## [TASK DETAILS]
Copy the entries below word for word, beginning at the line that contains "Viewport: 2392px width, 1506px height." and stopping after the line that contains "coord(823,117)".

_ _ _

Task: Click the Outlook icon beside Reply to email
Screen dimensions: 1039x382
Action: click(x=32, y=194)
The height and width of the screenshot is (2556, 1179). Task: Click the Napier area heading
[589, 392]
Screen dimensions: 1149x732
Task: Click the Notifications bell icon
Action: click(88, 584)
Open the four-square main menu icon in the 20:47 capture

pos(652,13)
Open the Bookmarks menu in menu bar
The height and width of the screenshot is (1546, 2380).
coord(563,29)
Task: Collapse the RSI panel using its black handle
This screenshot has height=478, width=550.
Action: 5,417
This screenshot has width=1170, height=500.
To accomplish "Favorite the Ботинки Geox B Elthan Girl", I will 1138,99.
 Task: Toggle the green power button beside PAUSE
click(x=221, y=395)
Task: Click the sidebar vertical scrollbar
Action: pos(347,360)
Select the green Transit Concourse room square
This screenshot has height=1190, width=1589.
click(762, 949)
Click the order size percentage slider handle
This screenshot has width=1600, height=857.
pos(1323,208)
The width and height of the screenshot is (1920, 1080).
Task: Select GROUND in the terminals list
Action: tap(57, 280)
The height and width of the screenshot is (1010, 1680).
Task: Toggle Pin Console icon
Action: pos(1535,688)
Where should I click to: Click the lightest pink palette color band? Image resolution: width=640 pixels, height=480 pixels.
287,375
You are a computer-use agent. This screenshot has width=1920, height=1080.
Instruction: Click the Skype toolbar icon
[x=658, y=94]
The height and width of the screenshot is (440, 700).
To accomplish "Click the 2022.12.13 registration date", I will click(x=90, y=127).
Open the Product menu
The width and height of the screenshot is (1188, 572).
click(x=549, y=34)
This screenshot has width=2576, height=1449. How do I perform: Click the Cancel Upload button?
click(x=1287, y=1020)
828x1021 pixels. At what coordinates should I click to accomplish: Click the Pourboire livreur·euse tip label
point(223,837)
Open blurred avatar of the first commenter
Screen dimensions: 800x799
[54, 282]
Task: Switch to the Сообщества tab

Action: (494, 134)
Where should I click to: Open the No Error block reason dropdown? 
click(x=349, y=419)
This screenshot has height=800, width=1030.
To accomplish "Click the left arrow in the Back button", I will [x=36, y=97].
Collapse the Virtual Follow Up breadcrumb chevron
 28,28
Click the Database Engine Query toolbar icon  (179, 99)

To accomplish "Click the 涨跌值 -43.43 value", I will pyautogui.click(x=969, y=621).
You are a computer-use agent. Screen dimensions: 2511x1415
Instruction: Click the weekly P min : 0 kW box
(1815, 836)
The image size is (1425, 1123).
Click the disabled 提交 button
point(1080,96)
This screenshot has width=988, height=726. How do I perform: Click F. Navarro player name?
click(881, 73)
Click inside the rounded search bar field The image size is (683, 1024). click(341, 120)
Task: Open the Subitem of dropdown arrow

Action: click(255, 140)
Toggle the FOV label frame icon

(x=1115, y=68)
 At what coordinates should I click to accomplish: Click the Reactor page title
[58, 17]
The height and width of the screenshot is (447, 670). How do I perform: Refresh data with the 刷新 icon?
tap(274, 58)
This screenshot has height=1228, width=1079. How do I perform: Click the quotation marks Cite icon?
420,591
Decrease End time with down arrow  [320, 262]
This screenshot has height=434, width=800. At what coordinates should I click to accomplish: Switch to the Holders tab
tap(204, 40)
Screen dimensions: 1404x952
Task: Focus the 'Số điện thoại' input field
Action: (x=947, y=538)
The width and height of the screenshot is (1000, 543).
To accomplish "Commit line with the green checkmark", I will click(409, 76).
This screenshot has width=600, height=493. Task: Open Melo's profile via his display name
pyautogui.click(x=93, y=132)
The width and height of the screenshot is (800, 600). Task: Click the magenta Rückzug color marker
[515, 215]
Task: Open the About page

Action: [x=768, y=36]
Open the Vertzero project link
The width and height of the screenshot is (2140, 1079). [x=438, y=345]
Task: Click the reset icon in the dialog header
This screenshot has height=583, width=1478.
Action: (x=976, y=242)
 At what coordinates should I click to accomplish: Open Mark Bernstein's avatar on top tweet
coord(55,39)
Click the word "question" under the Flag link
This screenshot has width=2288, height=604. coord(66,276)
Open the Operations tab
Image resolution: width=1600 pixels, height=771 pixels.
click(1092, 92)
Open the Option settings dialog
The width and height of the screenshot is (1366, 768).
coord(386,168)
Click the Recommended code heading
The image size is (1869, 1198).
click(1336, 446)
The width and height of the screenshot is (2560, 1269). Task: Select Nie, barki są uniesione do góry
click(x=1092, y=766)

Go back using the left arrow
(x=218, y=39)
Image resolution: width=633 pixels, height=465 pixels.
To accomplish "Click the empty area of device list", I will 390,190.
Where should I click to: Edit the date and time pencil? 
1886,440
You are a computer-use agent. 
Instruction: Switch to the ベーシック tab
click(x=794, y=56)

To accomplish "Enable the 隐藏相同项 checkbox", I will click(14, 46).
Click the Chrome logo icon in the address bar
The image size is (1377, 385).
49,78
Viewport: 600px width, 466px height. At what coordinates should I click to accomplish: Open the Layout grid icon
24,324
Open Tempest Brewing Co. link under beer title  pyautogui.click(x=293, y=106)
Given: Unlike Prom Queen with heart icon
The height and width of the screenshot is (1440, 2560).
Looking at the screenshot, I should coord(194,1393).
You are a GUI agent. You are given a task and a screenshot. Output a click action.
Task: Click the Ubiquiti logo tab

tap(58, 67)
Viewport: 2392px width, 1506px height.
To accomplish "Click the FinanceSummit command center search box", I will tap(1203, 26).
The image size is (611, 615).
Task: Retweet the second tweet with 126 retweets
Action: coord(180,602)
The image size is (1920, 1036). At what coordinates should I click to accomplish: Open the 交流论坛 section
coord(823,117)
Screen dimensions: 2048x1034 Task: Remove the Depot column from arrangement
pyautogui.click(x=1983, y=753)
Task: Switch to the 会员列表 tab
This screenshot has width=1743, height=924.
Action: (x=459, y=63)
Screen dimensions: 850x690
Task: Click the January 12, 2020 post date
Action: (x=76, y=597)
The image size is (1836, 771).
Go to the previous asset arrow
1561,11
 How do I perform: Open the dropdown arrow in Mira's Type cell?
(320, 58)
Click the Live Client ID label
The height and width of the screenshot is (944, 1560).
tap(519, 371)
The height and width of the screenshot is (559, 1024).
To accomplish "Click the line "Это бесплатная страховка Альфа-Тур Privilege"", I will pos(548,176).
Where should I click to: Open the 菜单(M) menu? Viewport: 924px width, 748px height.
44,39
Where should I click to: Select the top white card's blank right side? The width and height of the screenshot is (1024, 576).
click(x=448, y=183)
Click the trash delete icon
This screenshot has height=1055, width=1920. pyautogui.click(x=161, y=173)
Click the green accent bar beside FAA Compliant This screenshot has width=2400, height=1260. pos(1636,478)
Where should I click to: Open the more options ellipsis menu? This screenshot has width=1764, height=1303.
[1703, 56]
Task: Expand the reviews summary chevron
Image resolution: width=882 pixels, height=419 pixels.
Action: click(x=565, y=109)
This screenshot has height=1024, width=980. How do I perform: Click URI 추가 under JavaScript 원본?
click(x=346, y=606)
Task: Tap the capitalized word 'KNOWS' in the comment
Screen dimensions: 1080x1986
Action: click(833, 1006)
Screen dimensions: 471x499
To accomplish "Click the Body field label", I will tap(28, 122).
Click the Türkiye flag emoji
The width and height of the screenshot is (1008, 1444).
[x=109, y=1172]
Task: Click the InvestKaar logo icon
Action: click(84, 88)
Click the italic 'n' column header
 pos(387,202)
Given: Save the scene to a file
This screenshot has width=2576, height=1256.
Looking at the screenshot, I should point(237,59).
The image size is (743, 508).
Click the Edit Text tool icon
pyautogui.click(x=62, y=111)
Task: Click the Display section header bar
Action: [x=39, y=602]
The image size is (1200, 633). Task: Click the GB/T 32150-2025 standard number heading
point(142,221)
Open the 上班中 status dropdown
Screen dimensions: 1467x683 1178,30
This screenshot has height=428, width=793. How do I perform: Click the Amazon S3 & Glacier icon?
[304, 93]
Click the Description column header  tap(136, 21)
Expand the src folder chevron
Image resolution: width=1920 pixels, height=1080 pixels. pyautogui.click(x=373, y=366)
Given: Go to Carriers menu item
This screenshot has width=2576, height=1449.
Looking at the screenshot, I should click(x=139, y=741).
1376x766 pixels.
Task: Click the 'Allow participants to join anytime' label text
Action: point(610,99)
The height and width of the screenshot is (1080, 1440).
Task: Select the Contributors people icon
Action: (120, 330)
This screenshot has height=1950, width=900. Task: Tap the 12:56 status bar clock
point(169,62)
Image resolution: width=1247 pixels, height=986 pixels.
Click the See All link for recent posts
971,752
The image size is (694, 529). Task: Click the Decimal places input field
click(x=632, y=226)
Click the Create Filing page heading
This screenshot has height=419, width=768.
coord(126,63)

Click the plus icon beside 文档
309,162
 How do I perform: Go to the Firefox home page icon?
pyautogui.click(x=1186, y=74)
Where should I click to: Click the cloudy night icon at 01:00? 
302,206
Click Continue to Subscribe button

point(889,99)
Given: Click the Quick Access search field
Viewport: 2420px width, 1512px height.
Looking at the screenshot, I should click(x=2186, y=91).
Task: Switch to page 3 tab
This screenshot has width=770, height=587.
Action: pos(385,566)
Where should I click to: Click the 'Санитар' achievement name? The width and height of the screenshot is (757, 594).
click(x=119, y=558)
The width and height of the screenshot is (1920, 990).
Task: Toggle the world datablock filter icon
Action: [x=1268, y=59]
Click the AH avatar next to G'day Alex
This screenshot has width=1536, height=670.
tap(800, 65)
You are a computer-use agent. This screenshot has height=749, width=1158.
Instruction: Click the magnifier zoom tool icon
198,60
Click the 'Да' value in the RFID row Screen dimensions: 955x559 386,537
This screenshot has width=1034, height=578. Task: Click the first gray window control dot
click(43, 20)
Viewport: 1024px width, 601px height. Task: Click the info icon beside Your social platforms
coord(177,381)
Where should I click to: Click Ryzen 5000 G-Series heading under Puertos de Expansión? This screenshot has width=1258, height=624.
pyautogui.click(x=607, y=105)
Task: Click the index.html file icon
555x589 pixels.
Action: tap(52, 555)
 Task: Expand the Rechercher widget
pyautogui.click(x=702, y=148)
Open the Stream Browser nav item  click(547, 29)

_ _ _

## [WRITTEN SOLUTION]
Viewport: 2392px width, 1506px height.
To accomplish "Click the FinanceSummit command center search box", I will tap(1203, 26).
The image size is (611, 615).
Task: Retweet the second tweet with 126 retweets
Action: coord(180,602)
The image size is (1920, 1036). At what coordinates should I click to accomplish: Open the 交流论坛 section
coord(823,117)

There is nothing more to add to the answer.